What isnt working well is Auto White Balance, - if you shoot JPEG try set it to daylight when shooting in daylight. A tweak to white balance made a huge difference to this in the mod. I find it odd that we try NOT to use Auto anything, then have no issue at all with the single most important aspect of a colour image, - AUTO white balance!

Anyway, Ive sharpened her eyes a little, using selective sharpening, cropped, increased shadow detail to light detail in her brown eyes.

You can see in the mod that you focus was quite good.

Also, that lens is a terrific lens, - but with awful barrel distortion at 25mm. Make sure you have lens correction enabled on the camera.

In the camera settings you can enable "show focus point", so when you shoot RAW, the unprocessed RAW image will show the focus square it used and where its positioned.

If you feel up to it, try setting AFMA, Auto Focus Micro Adjustment with this lens; what the technique does, when done properly, is identify if the AF system with this lens is focusing precisely where you want it ( the correct distance from the lens) or if its focusing a little too far away, or too close to the lens.

Google the technique and you will get a load of youtube videos. Ive done it on one lens ever, which was quite a bit out on my 80D, but worked perfectly on my 6D


dudler Plus
17 1.4k 1737 England
6 May 2018 5:50AM
Thank you for the extra detail - your focus system is absolutely sound (it's surprising how many people ask exactly the same questio nas you did, but still have the camera working in auto-everything mode).

And, as Willie says, this is actually nicely sharp on the eye, so maybe what you can take away from this post is that you don't need to worry!

You shot in quite low light (which pushes technique in every way), and the lighting is soft, which is actually ideal for portraits, because yo uavoid harsh shadows and screwed-up eyes, blinded by sunlight. The lower contrast, though, can rob pictures of a bit of zappiness, and this can make sharpness seem a bit less.

Looking at the shot again, I have one other thought, at a bit of a tangent. The vertical lines i nthe background are distracting - I didn't comment earlier because your query was a purely technical one. However, coming back to it, I wonder if they are actually affecting how you see the shot. Normally, you'd go to the eyes of a portrait, and hte sharpest part of any image - in this case, the eyes. Everything suggests that the viewer will look at the model's eyes.

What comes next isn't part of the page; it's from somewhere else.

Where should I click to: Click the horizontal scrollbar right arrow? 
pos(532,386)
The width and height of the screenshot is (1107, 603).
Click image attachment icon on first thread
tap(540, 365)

But those verticals - out of focus, but still strongly visible. Even in Willie's final mod, they are dragging my eye to the background. So I've done a bit of cloning - and I wonder if that improves matters. Perceptual psychology matters in photography...

Compositionally, my mod is a very definite improvement - but does it also look sharper?

A couple of general thoughts, as well - a flat-on, full frontal portrait is not usually the most flattering angle. And while throwing the background out of focus is always a good ploy for a portrait, finding a dark and plain background is often a worthwhile second measure...
mrswoolybill Plus
14 2.4k 2290 United Kingdom
6 May 2018 8:15AM
So far as focusing is concerned you've nailed it. But I sense that your model was well aware that you were concentrating like fury on getting the technique right, telling her to hold her pose absolutely stock still, and that tension is apparent in her face.

For this to work as a portrait there needs to be a greater sense of communication, and she seems to be just avoiding our gaze. That is far more disconcerting for the viewer than posing looking out of the frame.

As the next stage, engage with your model, get a conversation going between her and the lens. If you pose her seated, and move down to her eye-level, she may relax more easily. That way the viewer will feel involved and interested.

That does need a fast shutter speed - as was used here.
dark_lord Plus
16 2.7k 709 England
6 May 2018 8:57PM
Focus looks fine, and your technique is ound. John makes a good point though, if there's movement of yourself or the subject after achieving focus then it's likely to go pear shaped.

The first thing that struck me however, was the background. out of focus it may be but it's a big distraction fom the subject.
I know it's yet another thing to consider but it has enormous capability to make or break a shot, whatever the subject matter.